Reputation: 283355
Example code:
#include <iostream>
using namespace std;
struct Data {
int d;
};
class Foo {
public:
explicit Foo(const Data& data) : data_(data) {}
void PrintData() {
std::cout << data_.d << std::endl;
}
private:
const Data& data_;
};
Foo CreateFoo(int i) {
Data d;
d.d = i;
return Foo(d);
}
int main() {
Foo foo = CreateFoo(5);
foo.PrintData(); // prints 0 instead of 5
return 0;
}
foo.data_
is a reference to the Data
created in CreateFoo
which goes out of scope at the end of the function.
Without changing the definition of class Foo
(e.g. to remove the reference), how can I extend the lifetime of d
/data_
, preferably so that it matches the lifetime of the Foo
instance?
Is there perhaps some container object that I can wrap Foo
in that will keep all its deps alive and return that from CreateFoo
instead?
In the actual usage, our framework will keep Data
alive, so it will outlive Foo
as intended. But for my test code, I need to find another mechanism to keep Data
alive at least until the test run is complete. I can use some kind of singleton to keep it alive, but I'm looking for a cleaner solution.
Upvotes: 1
Views: 438
Reputation: 60460
This solution should work for you:
Foo CreateFoo(int i) {
static std::forward_list<Data> v;
v.push_front(Data{i});
return Foo(v.front());
}
Maintain a static
container of Data
objects, add a new object on every call to CreateFoo
, and hand out references to the last inserted object.
Since the container is static
you won't have lifetime issues.
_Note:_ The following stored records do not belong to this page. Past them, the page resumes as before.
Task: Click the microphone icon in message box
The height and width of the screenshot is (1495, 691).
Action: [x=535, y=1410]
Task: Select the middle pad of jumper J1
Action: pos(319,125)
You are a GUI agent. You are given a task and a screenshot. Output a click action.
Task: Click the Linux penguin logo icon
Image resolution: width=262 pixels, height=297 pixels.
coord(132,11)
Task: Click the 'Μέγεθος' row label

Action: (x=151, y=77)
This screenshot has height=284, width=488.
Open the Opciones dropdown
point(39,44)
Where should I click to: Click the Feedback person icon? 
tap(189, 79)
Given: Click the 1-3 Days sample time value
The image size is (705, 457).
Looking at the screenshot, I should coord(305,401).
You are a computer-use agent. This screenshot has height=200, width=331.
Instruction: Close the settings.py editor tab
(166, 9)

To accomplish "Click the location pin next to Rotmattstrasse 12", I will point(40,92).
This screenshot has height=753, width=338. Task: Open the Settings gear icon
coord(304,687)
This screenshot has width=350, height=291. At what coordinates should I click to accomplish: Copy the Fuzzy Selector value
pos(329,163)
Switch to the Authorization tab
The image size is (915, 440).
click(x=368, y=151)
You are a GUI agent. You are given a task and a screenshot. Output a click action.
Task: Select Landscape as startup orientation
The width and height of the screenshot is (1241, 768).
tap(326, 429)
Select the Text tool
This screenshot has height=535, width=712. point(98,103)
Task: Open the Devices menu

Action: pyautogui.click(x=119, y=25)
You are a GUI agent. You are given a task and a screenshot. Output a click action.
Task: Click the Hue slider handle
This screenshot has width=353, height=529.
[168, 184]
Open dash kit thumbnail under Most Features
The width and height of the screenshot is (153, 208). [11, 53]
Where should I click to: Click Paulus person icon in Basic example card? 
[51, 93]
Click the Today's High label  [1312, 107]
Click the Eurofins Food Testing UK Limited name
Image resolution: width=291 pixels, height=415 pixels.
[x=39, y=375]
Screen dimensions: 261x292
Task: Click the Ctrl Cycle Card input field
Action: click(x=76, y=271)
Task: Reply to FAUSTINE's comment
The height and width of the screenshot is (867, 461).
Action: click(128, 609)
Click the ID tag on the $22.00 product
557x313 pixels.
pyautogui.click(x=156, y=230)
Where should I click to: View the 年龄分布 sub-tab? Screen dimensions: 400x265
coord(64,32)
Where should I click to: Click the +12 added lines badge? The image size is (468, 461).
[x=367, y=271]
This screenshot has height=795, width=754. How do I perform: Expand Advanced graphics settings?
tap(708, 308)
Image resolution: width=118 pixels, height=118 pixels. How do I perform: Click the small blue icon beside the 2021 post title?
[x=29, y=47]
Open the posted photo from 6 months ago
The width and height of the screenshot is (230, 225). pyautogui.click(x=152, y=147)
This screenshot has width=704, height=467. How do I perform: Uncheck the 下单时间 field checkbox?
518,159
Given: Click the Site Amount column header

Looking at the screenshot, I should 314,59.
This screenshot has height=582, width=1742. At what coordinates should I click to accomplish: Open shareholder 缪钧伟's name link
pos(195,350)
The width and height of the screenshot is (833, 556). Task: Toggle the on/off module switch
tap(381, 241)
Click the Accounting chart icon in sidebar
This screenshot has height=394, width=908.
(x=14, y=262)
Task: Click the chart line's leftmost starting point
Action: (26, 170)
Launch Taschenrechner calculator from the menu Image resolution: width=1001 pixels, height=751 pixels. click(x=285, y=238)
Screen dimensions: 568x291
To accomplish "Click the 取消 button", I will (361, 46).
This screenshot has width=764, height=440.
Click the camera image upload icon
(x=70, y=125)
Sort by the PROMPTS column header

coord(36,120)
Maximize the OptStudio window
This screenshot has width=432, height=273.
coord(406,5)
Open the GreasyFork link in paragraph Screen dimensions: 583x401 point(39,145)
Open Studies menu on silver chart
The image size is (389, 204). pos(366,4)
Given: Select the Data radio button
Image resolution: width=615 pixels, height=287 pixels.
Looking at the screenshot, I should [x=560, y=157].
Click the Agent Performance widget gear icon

Also, a container of objects ensures that every call returns a Foo
that binds to a unique Data
object.
Also, note that you need a container that doesn't invalidate references to it on modification, so I chose std::forward_list
.
Here's a demo.
Upvotes: 2
Reputation: 312
If you want to keep your element alive even after scopes ends then you should use pointer, but again raw pointer is dangerous, so to counter this use std::shared_ptr
, but then you wont be able to use ref variable to shared_ptr
but an actual shared_ptr
variable to keep the object of Data
alive.
struct Data{
int data;
};
class Foo{
public:
explicit Foo(std:shared_ptr<Data>) {data = _data;}
Foo createFoo(){
shared_ptr<Data> d(new Data);
return Foo(d);//this thing makes sure your shared pointer gets copied and it does not go out of scope
}
std::shared_ptr<Data> data;
};
Upvotes: 0
Reputation: 2598
If you want to keep the reference in the member variable, then likely you will need to use dynamic allocation. Think about it -- the reference must point to some Data object somewhere that has the same lifetime as the Foo, but the Data object can't be stored with the Foo object, as the Foo object has no space for it, only for a reference. So generally in this case it is allocated on the heap. I would suggest using a unique_ptr to automatically manage this Data object:
#include <iostream>
#include <memory>
using namespace std;
struct Data {
int d;
};
class Foo {
public:
explicit Foo(const Data& data) : data_(std::make_unique<Data>(data)) {}
void PrintData() {
std::cout << data_->d << std::endl;
}
private:
std::unique_ptr<Data> data_;
};
Foo CreateFoo(int i) {
Data d;
d.d = i;
return Foo(d);
}
int main() {
Foo foo = CreateFoo(5);
foo.PrintData();
return 0;
}
Note that a unique_ptr
allows only for one object to have ownership, which will disallow Foo
s from being copied unless you override the relevant methods. If you want copied Foo
s to have references to the same object, use shared_ptr
and make_shared
instead. If you want copied Foo
s to copy their Data
objects, overload the copy constructor and operator=
, or better yet, turn the Data
pointer into a plain Data
member.
If you don't want to have Foo
s own and manage their Data
s, then I would suggest:
#include <iostream>
#include <memory>
using namespace std;
struct Data {
int d;
};
class Foo {
public:
explicit Foo(Data& data) : data_(data) {}
void PrintData() {
std::cout << data_->d << std::endl;
}
private:
Data& data_;
};
struct FooWithData {
Data foo_data;
Foo foo;
FooWithData(const FooWithData& other)
: foo_data(other.foo_data),
foo(foo_data) {}
FooWithData(FooWithData&& other)
: foo_data(other.foo_data),
foo(foo_data) {}
FooWithData& operator=(FooWithData& other) {
foo_data = other.foo_data;
}
};
FooWithData CreateFoo(int i) {
FooWithData ret;
ret.foo_data = Data { i };
ret.foo = Foo(ret.foo_data);
return ret;
}
int main() {
FooWithData foo_compound = CreateFoo(5);
foo_compound.foo.PrintData();
return 0;
}
Upvotes: 3